Model id	Provider	Endpoint / env	Pricing (in/out per Mtok)	Notes
`qwen3-coder`	ollama	`$OLLAMA_HOST`	`$0` / `$0`	Local Ollama tag (Alibaba). DashScope API path: pass `provider_type="compatible"` + `base_url=https://dashscope-intl.aliyuncs.com/compatible-mode/v1`.
`qwen3-coder-30b`	ollama	`$OLLAMA_HOST`	`$0` / `$0`	Same family, 30B coder.
`qwen3-32b`	ollama	`$OLLAMA_HOST`	`$0` / `$0`	Same family, 32B general.
`glm-4.6`	anthropic	`https://api.z.ai/api/anthropic` + `$ANTHROPIC_AUTH_TOKEN`	`$0.6` / `$2.2` (placeholder)	Zhipu Anthropic-compat. TODO: confirm rates against docs.z.ai.
`glm-5.1`	anthropic	`https://api.z.ai/api/anthropic` + `$ANTHROPIC_AUTH_TOKEN`	`$2` / `$8` (mirrors glm-5)	Same endpoint as glm-5; pricing TODO until Zhipu publishes 5.1 sheet.
`deepseek-v3.1-terminus`	compatible	`https://api.deepseek.com/v1` + `$DEEPSEEK_API_KEY`	`$0.27` / `$1.10` (placeholder)	DeepSeek hosted OpenAI-compat.
`deepseek-coder-v3`	compatible	`https://api.deepseek.com/v1` + `$DEEPSEEK_API_KEY`	`$0.27` / `$1.10` (placeholder)	Coder line; longest-prefix matched ahead of `deepseek-chat`.
`gpt-oss-120b`	ollama	`$OLLAMA_HOST`	`$0` / `$0`	OpenAI open weights via Ollama. Routed to ollama by an explicit `gpt-oss` prefix that fires before the `gpt-*` → OpenAI rule.
`gpt-oss-20b`	ollama	`$OLLAMA_HOST`	`$0` / `$0`	Smaller OSS sibling.
`kimi-k2-0905-preview`	anthropic	`https://api.moonshot.ai/anthropic` + `$MOONSHOT_API_KEY`	`$0.6` / `$2.5` (placeholder)	Moonshot Anthropic-compat. `:cloud` Kimi tags stay served by Ollama.
`kimi-k2.5`	anthropic	`https://api.moonshot.ai/anthropic` + `$MOONSHOT_API_KEY`	`$0.6` / `$2.5` (placeholder)	Same endpoint, k2.5 GA line.
`mistral-codestral-2511`	ollama	`$OLLAMA_HOST`	`$0` / `$0`	Mistral coder.

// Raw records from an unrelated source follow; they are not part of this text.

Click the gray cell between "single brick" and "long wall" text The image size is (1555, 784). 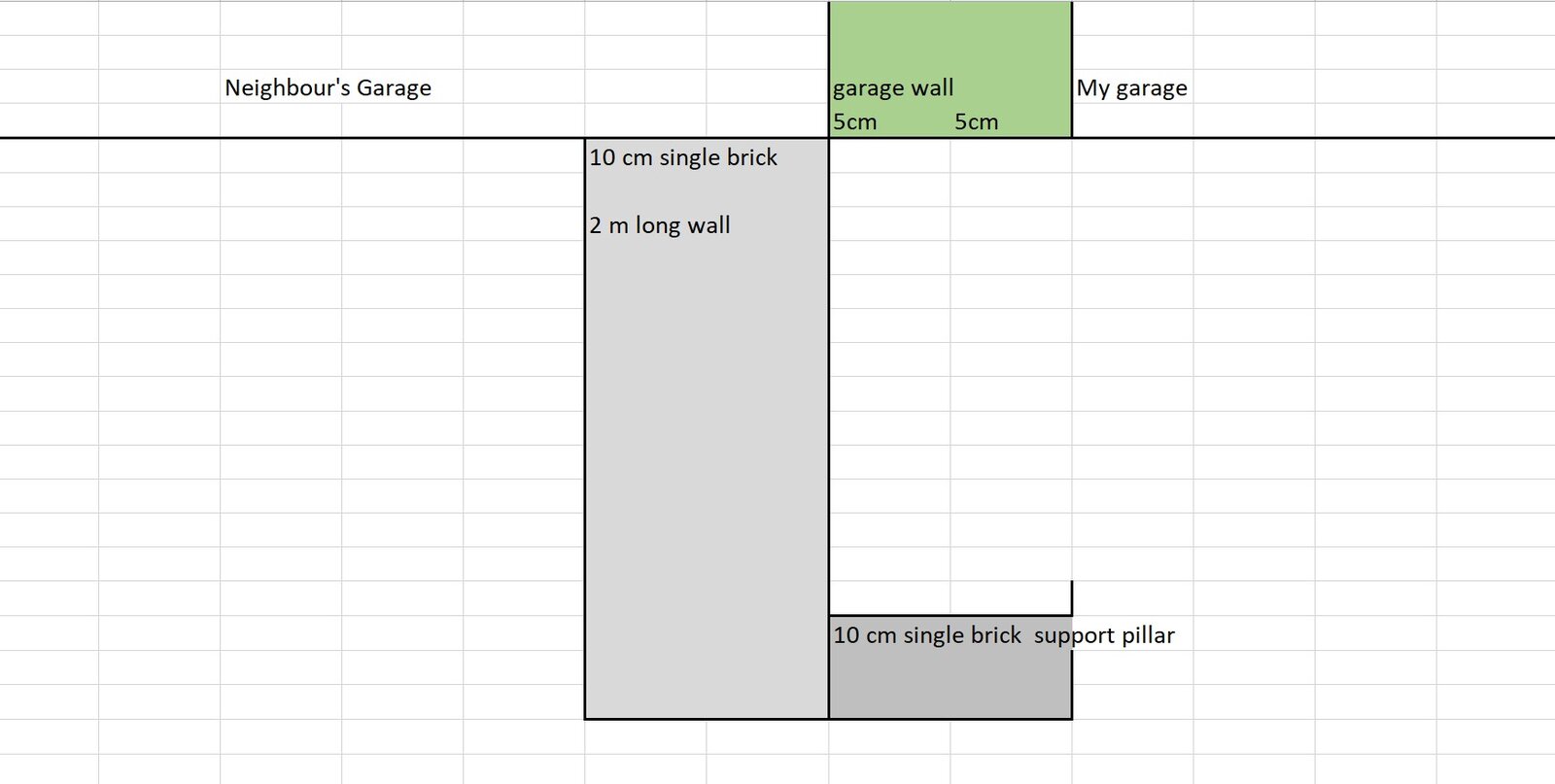coord(707,190)
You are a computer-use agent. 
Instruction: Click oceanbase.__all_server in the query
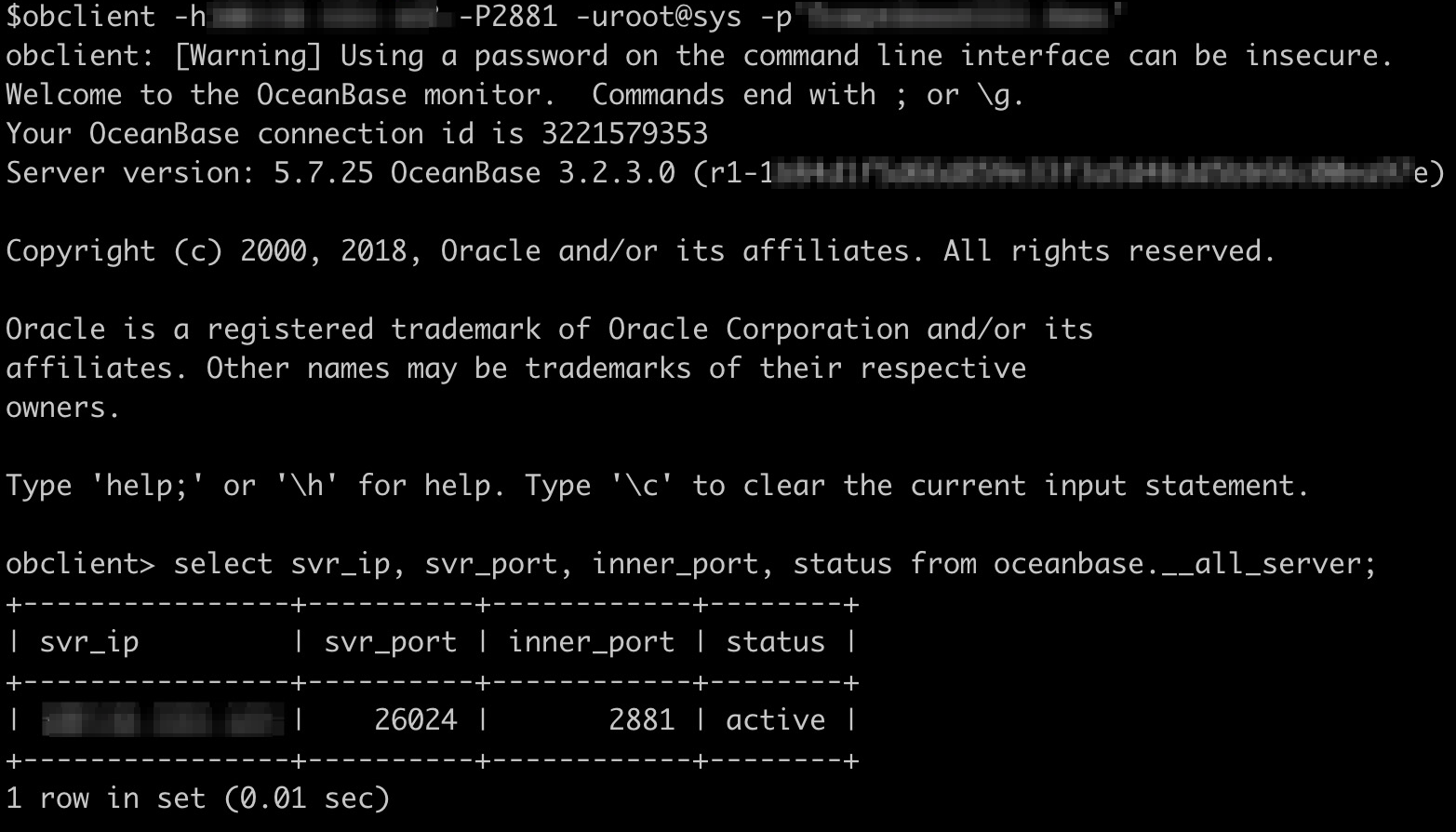click(1176, 564)
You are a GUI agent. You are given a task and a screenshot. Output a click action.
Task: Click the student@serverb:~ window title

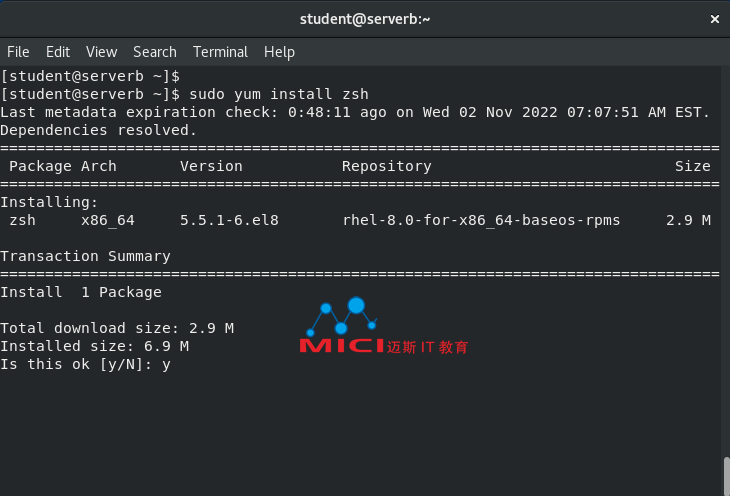(x=365, y=19)
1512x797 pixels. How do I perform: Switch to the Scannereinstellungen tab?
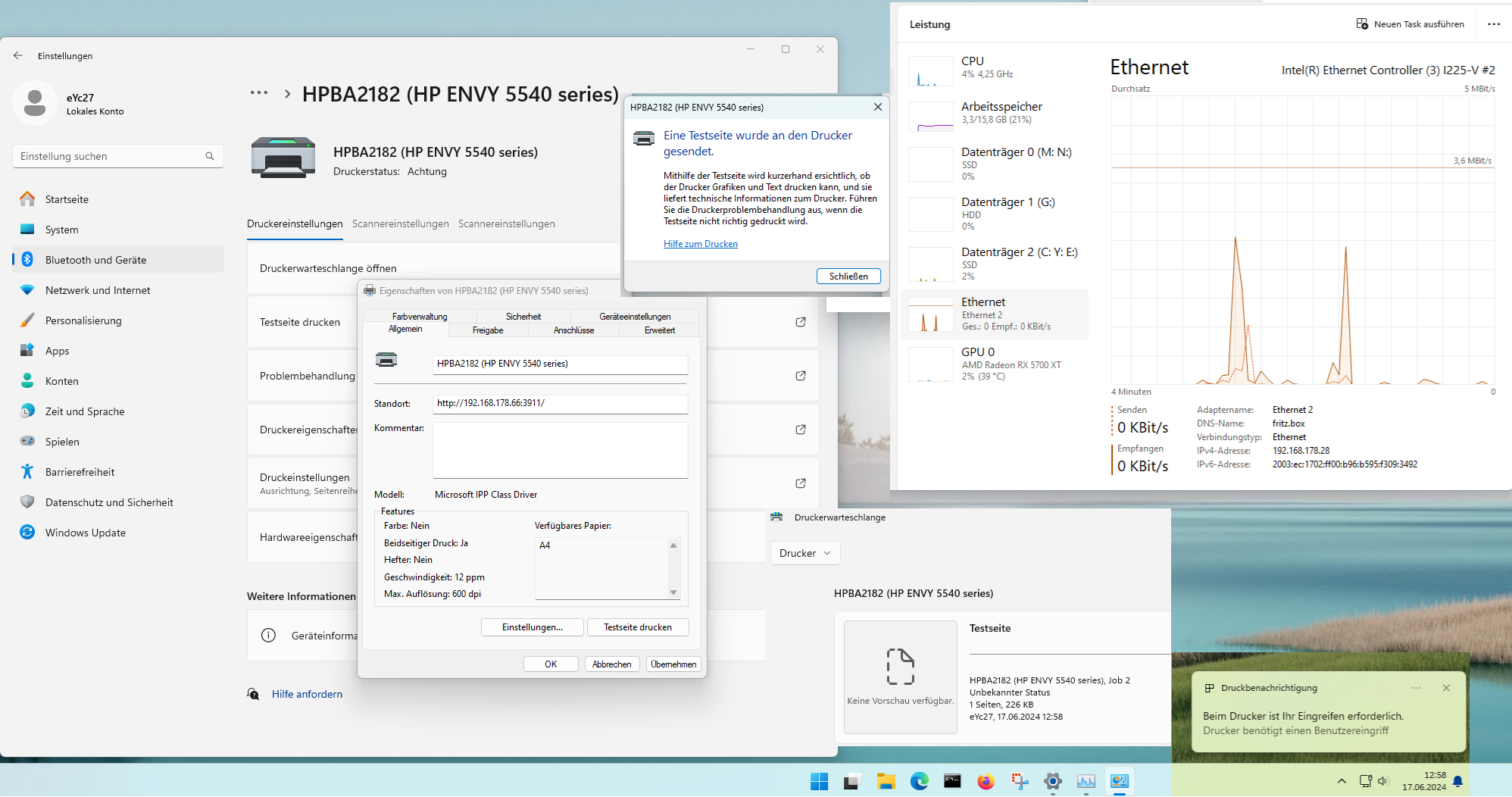[400, 223]
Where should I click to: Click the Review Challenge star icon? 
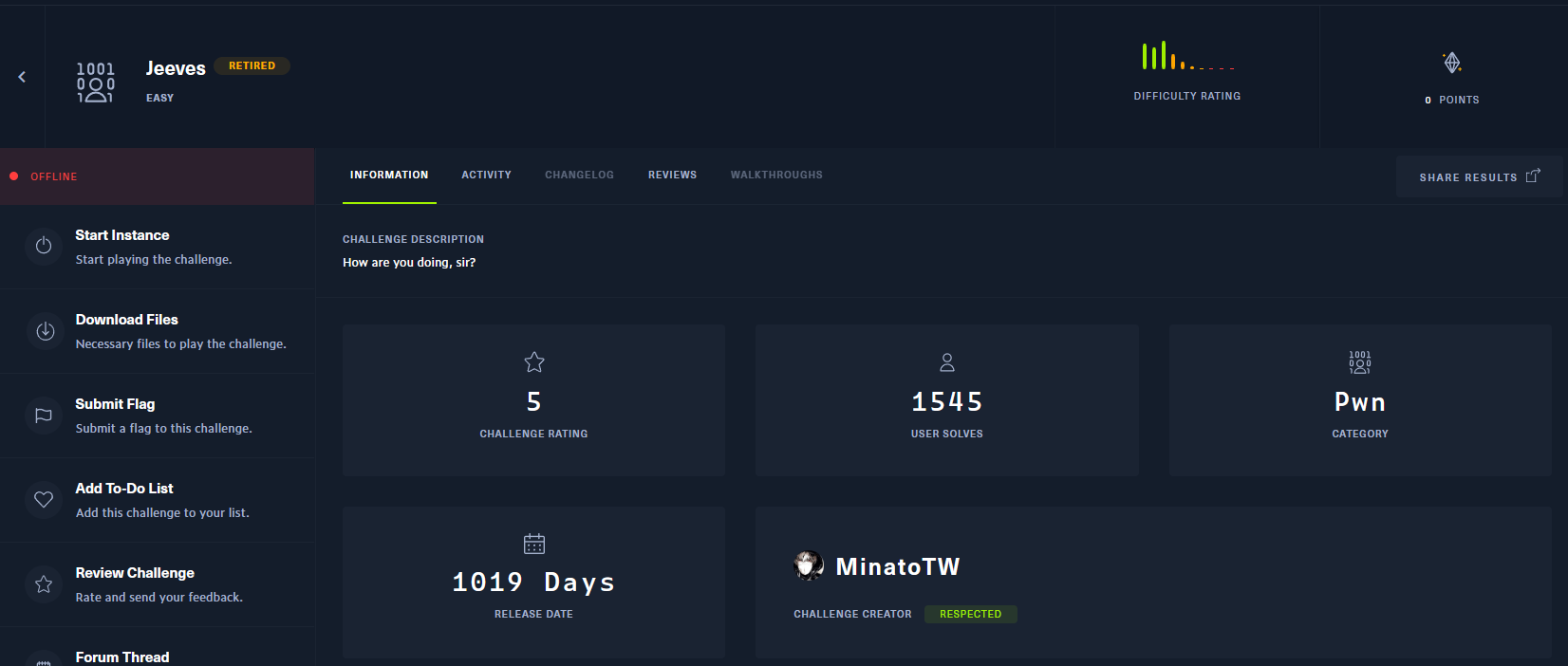point(44,584)
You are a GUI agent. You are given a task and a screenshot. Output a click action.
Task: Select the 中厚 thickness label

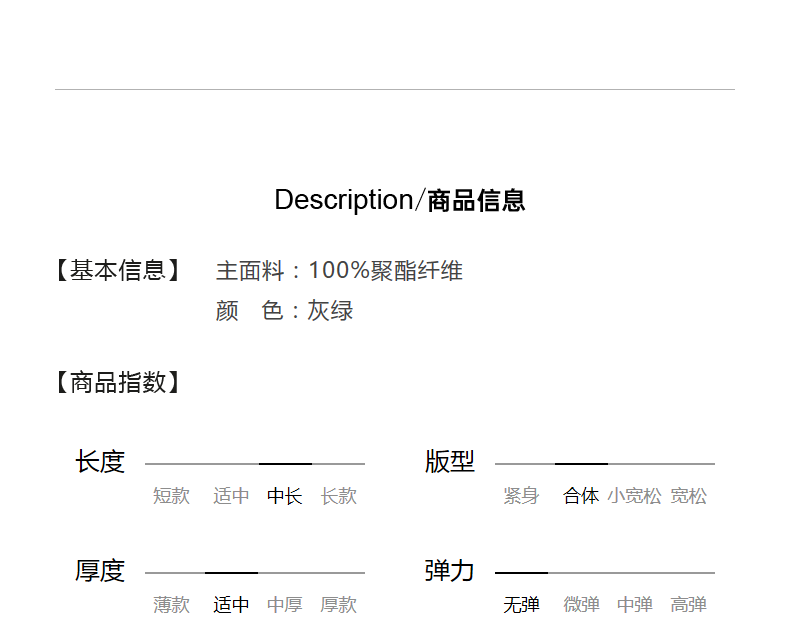(x=285, y=605)
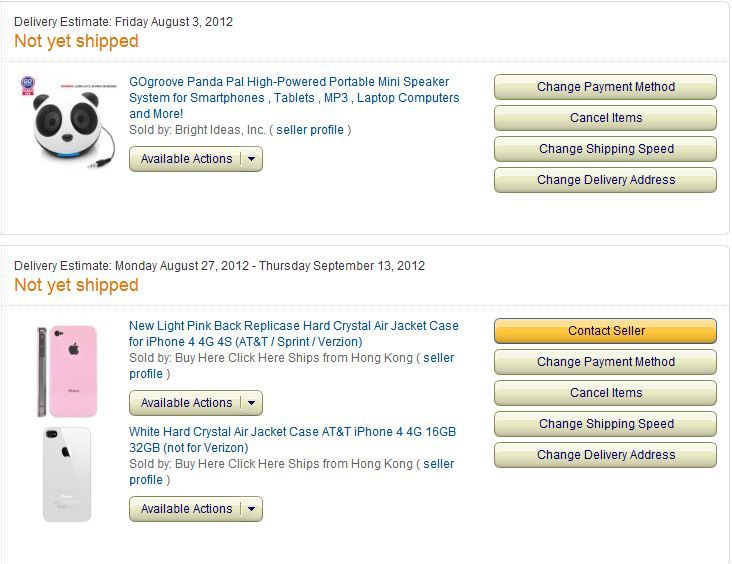Change Payment Method for the Hong Kong order
Image resolution: width=732 pixels, height=564 pixels.
pyautogui.click(x=606, y=362)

For Mistral hosted API, override with `provider_type="compatible"` + `base_url=https://api.mistral.ai/v1` + `$MISTRAL_API_KEY`.
`gemma3-27b-instruct`	ollama	`$OLLAMA_HOST`	`$0` / `$0`	Google open weights. Routed via a new `gemma` prefix; hosted Gemini stays on the `gemini-*` → Google branch.

Pricing entries flagged (placeholder) are educated guesses — refresh once the upstream vendor publishes per-SKU rates. Local Ollama tags report $0 because /api/chat does not surface a price field; the real cost is hardware + electricity.

Reproducing this report

Every smoke in this report was run against a live Ollama daemon at http://localhost:11434 from this checkout. To reproduce a single row:

# Smoke A
timeout 90 uv run python -m chimera.cli.main mink \
  --model <MODEL> --permission-mode bypassPermissions --output-format json \
  -p "Say hello in three words." --max-steps 1

# Smoke B
timeout 180 uv run python -m chimera.cli.main mink \
  --model <MODEL> --permission-mode bypassPermissions --output-format json \
  -p "Use the bash tool to run 'echo HELLO_FROM_<TAG>' and report the result." \
  --max-steps 4

Each invocation prints a [mink] run saved as mink-<timestamp>-<id> at ~/.chimera/eventlog/mink-<timestamp>-<id>/ line; the summary.json in that directory carries tool_calls_total, cost_usd, started_at, ended_at, and success — the same fields cited above.